Cannabidiol modulates serotonergic transmission and prevents allodynia and anxiety-like behavior in a model of neuropathic pain.

Clinical studies indicate that cannabidiol (CBD), the primary non-addictive component of cannabis that interacts with the serotonin (5-HT) 1A receptor, may possess analgesic and anxiolytic effects. However, its effects on 5-HT neuronal activity, as well as its impact in models of neuropathic pain are unknown. First, using in-vivo single unit extracellular recordings in rats, we demonstrated that acute intravenous (i.v.) increasing doses of CBD (0.1-1.0 mg/kg) decreased the firing rate of 5-HT neurons in the dorsal raphe nucleus (DRN), which was prevented by administration of the 5-HT1A antagonist WAY 100635 (0.3 mg/kg, i.v.) and the TRPV1 antagonist capsazepine (1 mg/kg, i.v.) but not by the CB1 receptor antagonist AM 251 (1 mg/kg, i.v.). Repeated treatment with CBD (5 mg/kg/day, subcutaneously, s.c, for 7 days) increased 5-HT firing via desensitization of 5-HT1A receptors. Rats subjected to the spared nerve injury (SNI) model for 24 days showed decreased 5-HT firing activity, mechanical allodynia, and increased anxiety-like behavior in the elevated plus maze (EPMT), open field (OFT), and novelty suppressed feeding tests (NSFT). Seven days of treatment with CBD reduced mechanical allodynia, decreased anxiety-like behavior, and normalized 5-HT activity.

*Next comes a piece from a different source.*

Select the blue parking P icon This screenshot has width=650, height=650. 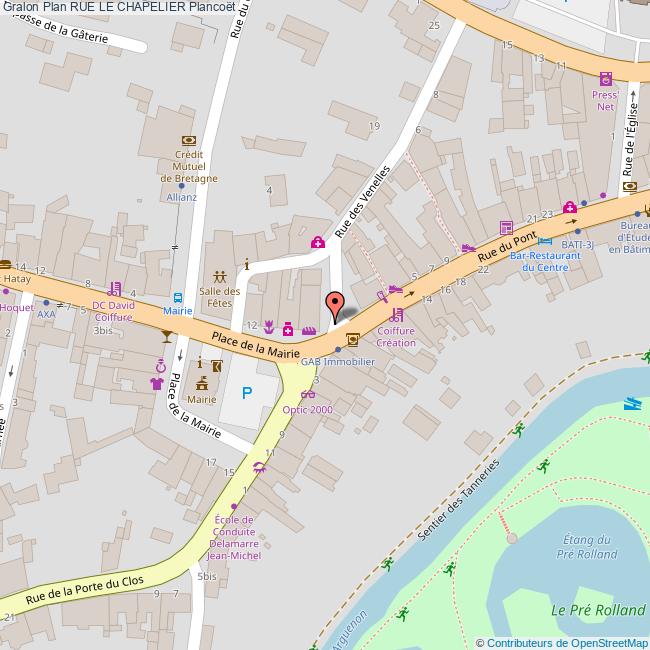247,393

Anti-allodynic effects of CBD were fully prevented by capsazepine (10 mg/kg/day, s.c., for 7 days) and partially prevented by WAY 100635 (2 mg/kg/day, s.c., for 7 days), while the anxiolytic effect was blocked only by WAY. Overall, repeated treatment with low-dose CBD induces analgesia predominantly via TRPV1 activation, reduces anxiety via 5-HT1A receptor activation, and rescues impaired 5-HT neurotransmission under neuropathic pain conditions.